Vu en avant-première aux Halles. Une excellent surprise. Un film d'une très grande sensibilité qui traite d'un sujet fort avec beaucoup de tendresse et sans jamais faire dans le mélo. Superbe Camille Cottin et les enfants sont également très bien dirigés.
« Les Enfants vont bien" est un film qui semble confondre lenteur et profondeur. La temporalité, étirée jusqu’à l’épuisement, ne sert ni le propos ni l’émotion elle finit seulement par rendre chaque scène péniblement interminable. Le casting des enfants, censé incarner la fraîcheur ou la spontanéité, devient rapidement un obstacle tant les interprétations sonnent faux, presque gênantes par moments. Quant à Camille Cottin, actrice pourtant redoutable lorsqu’un film lui offre matière à déployer sa palette, elle se retrouve ici étrangement éteinte, sous-exploitée, comme enfermée dans un rôle qui ne lui permet jamais d'exister. Je ne comprends pas comment un tel ensemble peut donner un résultat aussi désaccordé : c’est mal dirigé, mal joué, et parfois tellement maladroit (la juge, le policier, l'hopital,la relation de couple)que l’on en sort distrait, voire agacé. Ce qui surprend le plus, finalement, ce sont les avis complaisants qui entourent ce film. On croirait lire les retours de spectateurs peu habitués aux salles obscures, tant l’indulgence contraste avec l’expérience réelle : un film qui aurait pu être délicat, mais qui s'enlise dans une mollesse structurelle et un manque criant de justesse...parce que c'est ici le juste qui est recherché ! Un ensemble profondément décevant, presque embarrassant par moments par endroits. Ce film mime une profondeur qu'il n'a pas , pseudo-intelectuel en dilettante... Ils ont trop forcé un style...de film...

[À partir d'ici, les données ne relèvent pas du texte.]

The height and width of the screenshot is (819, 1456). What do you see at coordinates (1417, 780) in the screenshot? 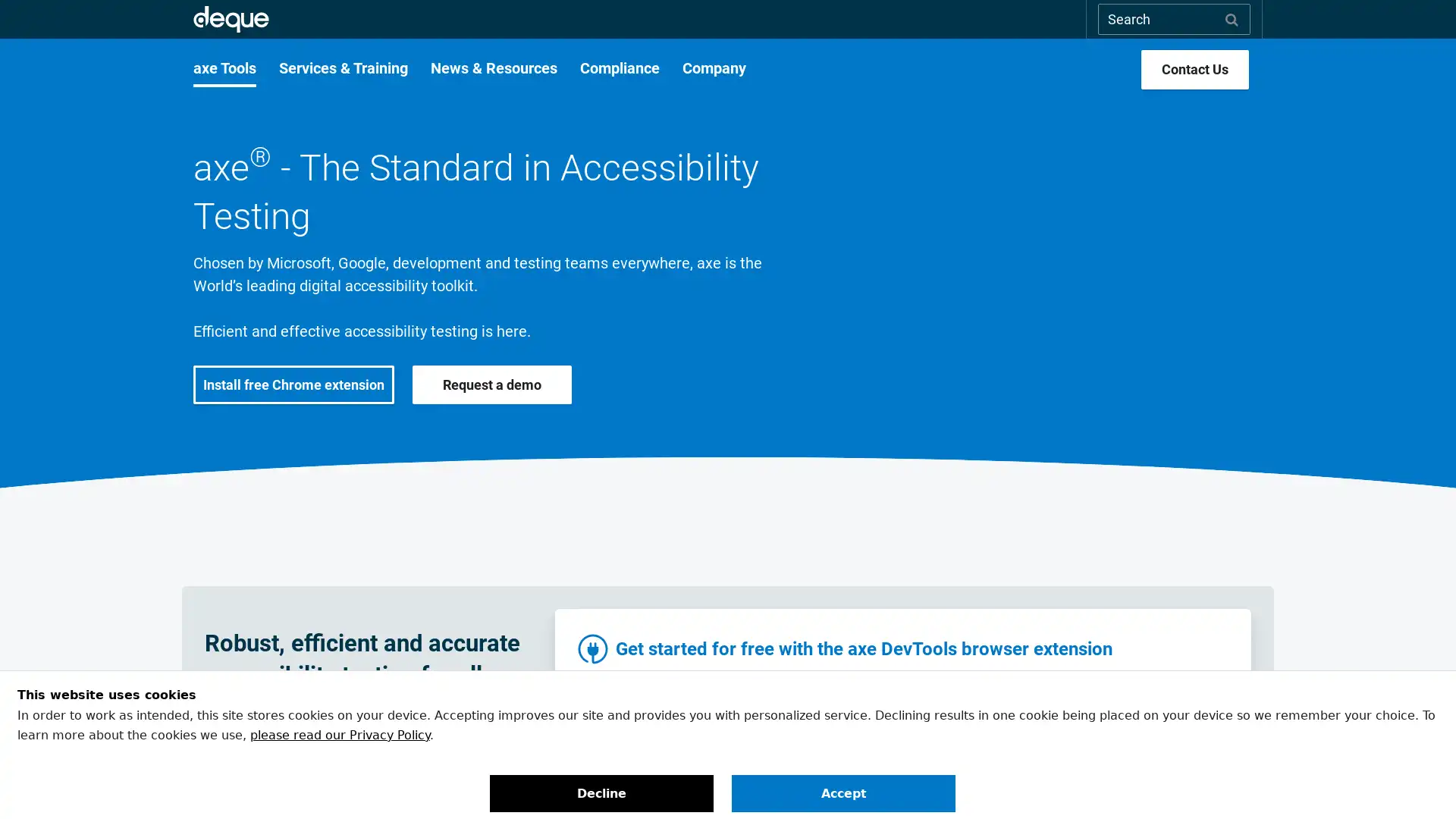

La première image m’a rappelé ces matins troubles chez Mia Hansen-Løve — lumière douce, chaleur tiède, silence fragile. Dans Les Enfants vont bien, je sens immédiatement que je suis invité à entrer dans l’absence, pas à la regarder de loin. Je regarde Jeanne (Camille Cottin) ouvrir la porte. Et, sans savoir pourquoi, je retiens déjà mon souffle. J’ai pensé à Un jour si blanc de Hlynur Pálmason : ce moment où le quotidien se fissure sans prévenir. Ici, c’est Suzanne qui disparaît. Volontairement. Et le film me laisse face à ce mot laissé sur la table, comme si je venais moi-même de le trouver. Je ne peux pas m’empêcher de penser à la froideur délicate de L’Adieu à la nuit ou aux fractures intimes chez Joachim Lafosse : cette manière de filmer la faille dans une famille, sans hurlement. Le vide s’installe. Je le sens dans mon ventre, dans ma gorge — dans la manière dont la caméra suit Jeanne, avec une retenue pudique. J’aime ça : cette façon de ne jamais manipuler l’émotion, de la laisser dériver. Quand les enfants traversent le salon, je pense aux silhouettes dans les films de Kore-eda, ces corps minuscules qui tentent de comprendre ce qu’on ne leur explique pas. Ici, rien n’est surexposé. Un souffle. Une main qui hésite. Un jouet qui tombe. C’est suffisant. Oui, certains diront que le film s’étire — pourtant c’est cette lenteur qui me touche. Elle me rappelle Still Walking : une patience blessée, où chaque détail devient signifiant. Les Enfants vont bien ne cherche pas la scène pivot. Il choisit l’attente. Et j’aime cette façon de raconter une disparition volontaire comme un désastre intime — sans musique, sans geste trop large. À la fin, je reste devant l’écran comme devant une salle vide. Un silence que je reconnais. Un silence qu’on a déjà vécu. Ma note : 18 / 20
Une histoire étonnante d'une mere qui abandonne ses enfants. Malheureusement , on ne connaît pas le fin mot de l'histoire , c'est très lent et long et donc au final très peu d’intérêt.